EXERCISE TASK A: From the post about a frustrating day, extract the passage from "This is the" to "energy can produce." word for word.

DOCUMENT:
[start]

Flowers, in teeth-gnashing conditions


cimg1533Today was a day when life seemed to arrange itself strictly in the interests of promoting frustration. It took 2 1/2 hours to drive to work (it's usually an hour) and just about every annoying thing that can happen at work happened twice.

This is the kind of day when only a sound inner foundation can sustain one's sanity. Time and again I found myself neatly divided between the ordinary frustration, and consequent emotional reaction, of life, and the positive sustenance that a relationship with the inner flow of energy can produce.

It reminds me of the remark Madame De Salzmann left us with before she died:

"Be there in relation to a force. Then it doesn't matter so much, what happens."

Like so many of Dogen's anti-dialectical constructions, which by being both true and not true transcend polarity through unity, the proposition allows us to inhabit two worlds simultaneously: the ordinary world, with its absolute, inevitable, and in fact entirely lawful manifestations, and an inner world that operates under a set of laws more independent of circumstance.

There's no escaping conditions. There is no escaping the superficial, ordinary reaction to conditions. There is the opportunity to invest in conditions, to allow them, and our reactions to them, to feed us in a different way. As long as we are acquiring food from conditions, and are aware of that, by relationship to the organism, we are already not so identified with them. So there once again is the value of sensation--for me, in this case, writ large within the context of an ordinary business life.

...My wife Neal just asked, "what is the sound of one tooth gnashing?"

I am tempted to try and say something poetically clever to wrap this up, but it's been a trying day, and the brain wants to flake.

[end]

Rows on where targets appear:

[start]

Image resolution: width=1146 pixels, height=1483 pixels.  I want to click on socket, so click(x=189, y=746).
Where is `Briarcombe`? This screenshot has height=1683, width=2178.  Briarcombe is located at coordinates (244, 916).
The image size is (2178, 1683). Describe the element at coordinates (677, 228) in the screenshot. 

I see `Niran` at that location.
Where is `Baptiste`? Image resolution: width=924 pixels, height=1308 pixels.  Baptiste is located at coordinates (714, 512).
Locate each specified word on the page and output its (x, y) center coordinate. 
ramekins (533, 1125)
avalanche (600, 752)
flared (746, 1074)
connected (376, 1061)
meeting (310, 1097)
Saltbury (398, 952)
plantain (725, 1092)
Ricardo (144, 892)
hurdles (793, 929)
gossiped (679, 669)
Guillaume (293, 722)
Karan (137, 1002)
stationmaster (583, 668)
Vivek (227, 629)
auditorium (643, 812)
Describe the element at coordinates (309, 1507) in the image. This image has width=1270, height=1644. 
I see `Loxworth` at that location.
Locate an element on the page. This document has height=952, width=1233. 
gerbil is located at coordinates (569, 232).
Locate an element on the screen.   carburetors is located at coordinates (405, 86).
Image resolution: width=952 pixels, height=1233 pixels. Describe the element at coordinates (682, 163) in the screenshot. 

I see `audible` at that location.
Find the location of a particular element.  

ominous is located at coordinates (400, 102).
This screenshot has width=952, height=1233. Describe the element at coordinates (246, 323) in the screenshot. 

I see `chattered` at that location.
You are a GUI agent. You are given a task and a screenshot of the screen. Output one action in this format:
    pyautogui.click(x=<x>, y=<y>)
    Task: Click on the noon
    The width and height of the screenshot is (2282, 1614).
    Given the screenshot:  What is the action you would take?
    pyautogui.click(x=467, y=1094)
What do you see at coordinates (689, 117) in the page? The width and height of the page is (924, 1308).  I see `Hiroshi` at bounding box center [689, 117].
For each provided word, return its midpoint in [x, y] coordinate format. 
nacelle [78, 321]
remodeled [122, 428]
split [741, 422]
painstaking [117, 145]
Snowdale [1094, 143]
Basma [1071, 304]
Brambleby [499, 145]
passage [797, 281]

[end]

EXERCISE TASK B: Rewrite the records from the first line through the line with "coordinates (714, 512).", changing "screenshot" to "capture" and keeping everything else the same.

TASK ANSWER A:
This is the kind of day when only a sound inner foundation can sustain one's sanity. Time and again I found myself neatly divided between the ordinary frustration, and consequent emotional reaction, of life, and the positive sustenance that a relationship with the inner flow of energy can produce.

TASK ANSWER B:
Image resolution: width=1146 pixels, height=1483 pixels.  I want to click on socket, so click(x=189, y=746).
Where is `Briarcombe`? This capture has height=1683, width=2178.  Briarcombe is located at coordinates (244, 916).
The image size is (2178, 1683). Describe the element at coordinates (677, 228) in the capture. 

I see `Niran` at that location.
Where is `Baptiste`? Image resolution: width=924 pixels, height=1308 pixels.  Baptiste is located at coordinates (714, 512).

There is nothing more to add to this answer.